Member of the Parliament of Georgia
- Incumbent
- Assumed office 25 November 2024
- Constituency: (Elected via party list)

Member of the Parliament of Georgia
- In office 11 December 2020 – 25 November 2024
- Constituency: (Majoritarian Constituency)

Personal details
- Born: 14 February 1971 (age 55)
- Party: Georgian Dream
- Alma mater: State Agrarian University of Georgia (1994)
- Website: www.parliament.ge/parliament-members/7131/contact

= Zaal Dugladze =

Georgian politician

Zaal Dugladze (born 14 February 1971) is a Georgian politician who has served as a Member of the Parliament of Georgia since 2020. He is a member of the Georgian Dream-Democratic Georgia party, he has represented Constituency №16, which includes parts of Shida Kartli, across two parliamentary terms.

== Career ==
Dugladze entered parliament following the 2020 Georgian parliamentary election. He was elected as a majoritarian representative for Constituency №16, securing his seat through the majoritarian (first-past-the-post) system. His first term lasted from 11 December 2020 to 25 November 2024. In the 2024 parliamentary election, Dugladze was re-elected to the 11th parliament.

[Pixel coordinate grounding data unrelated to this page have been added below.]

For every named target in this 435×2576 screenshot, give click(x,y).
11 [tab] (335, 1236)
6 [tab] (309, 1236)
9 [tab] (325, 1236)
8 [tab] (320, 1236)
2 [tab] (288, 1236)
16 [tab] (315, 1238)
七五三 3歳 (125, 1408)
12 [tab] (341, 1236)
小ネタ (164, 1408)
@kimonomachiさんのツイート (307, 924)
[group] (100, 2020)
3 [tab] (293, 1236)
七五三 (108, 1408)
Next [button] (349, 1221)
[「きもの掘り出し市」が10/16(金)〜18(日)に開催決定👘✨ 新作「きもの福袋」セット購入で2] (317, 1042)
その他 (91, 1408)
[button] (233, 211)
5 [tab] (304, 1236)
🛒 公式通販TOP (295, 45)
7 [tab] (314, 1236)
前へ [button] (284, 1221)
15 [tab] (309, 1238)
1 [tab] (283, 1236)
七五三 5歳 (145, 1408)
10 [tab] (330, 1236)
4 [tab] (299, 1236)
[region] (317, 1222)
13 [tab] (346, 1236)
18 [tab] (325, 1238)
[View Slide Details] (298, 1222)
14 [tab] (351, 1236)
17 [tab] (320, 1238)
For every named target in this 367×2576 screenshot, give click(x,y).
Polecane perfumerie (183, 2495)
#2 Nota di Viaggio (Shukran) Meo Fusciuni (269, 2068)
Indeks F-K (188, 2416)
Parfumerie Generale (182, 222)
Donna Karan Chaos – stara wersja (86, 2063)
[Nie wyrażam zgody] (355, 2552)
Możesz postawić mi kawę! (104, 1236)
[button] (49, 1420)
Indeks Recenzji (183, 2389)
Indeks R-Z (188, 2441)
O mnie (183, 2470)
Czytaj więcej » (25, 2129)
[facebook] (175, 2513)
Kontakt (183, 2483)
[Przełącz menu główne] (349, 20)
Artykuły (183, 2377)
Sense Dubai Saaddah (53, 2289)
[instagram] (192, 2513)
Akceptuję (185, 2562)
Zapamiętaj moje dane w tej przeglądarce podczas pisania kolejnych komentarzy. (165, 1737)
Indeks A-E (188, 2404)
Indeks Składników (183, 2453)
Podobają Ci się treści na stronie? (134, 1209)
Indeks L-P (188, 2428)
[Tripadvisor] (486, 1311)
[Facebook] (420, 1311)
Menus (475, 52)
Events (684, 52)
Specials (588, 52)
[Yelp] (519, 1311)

He was re-elected for another term beginning on 25 November 2024, representing the Khashuri and Kareli municipalities (Constituency №16). Dugladze gained his seat not as a direct majoritarian candidate but through the party list of Georgian Dream-Democratic Georgia.

== Controversies and allegations ==
A 2023 report by Transparency International Georgia identified Dugladze as one of the largest beneficiaries of the state-subsidized Agrocredit Program. According to the report, four companies linked to him received a total of GEL 8,562,573 in preferential loans between 2013 and 2022. One of these companies, Dugladze Wine Company LLC, received loans 45 times, more than any other entity in the program.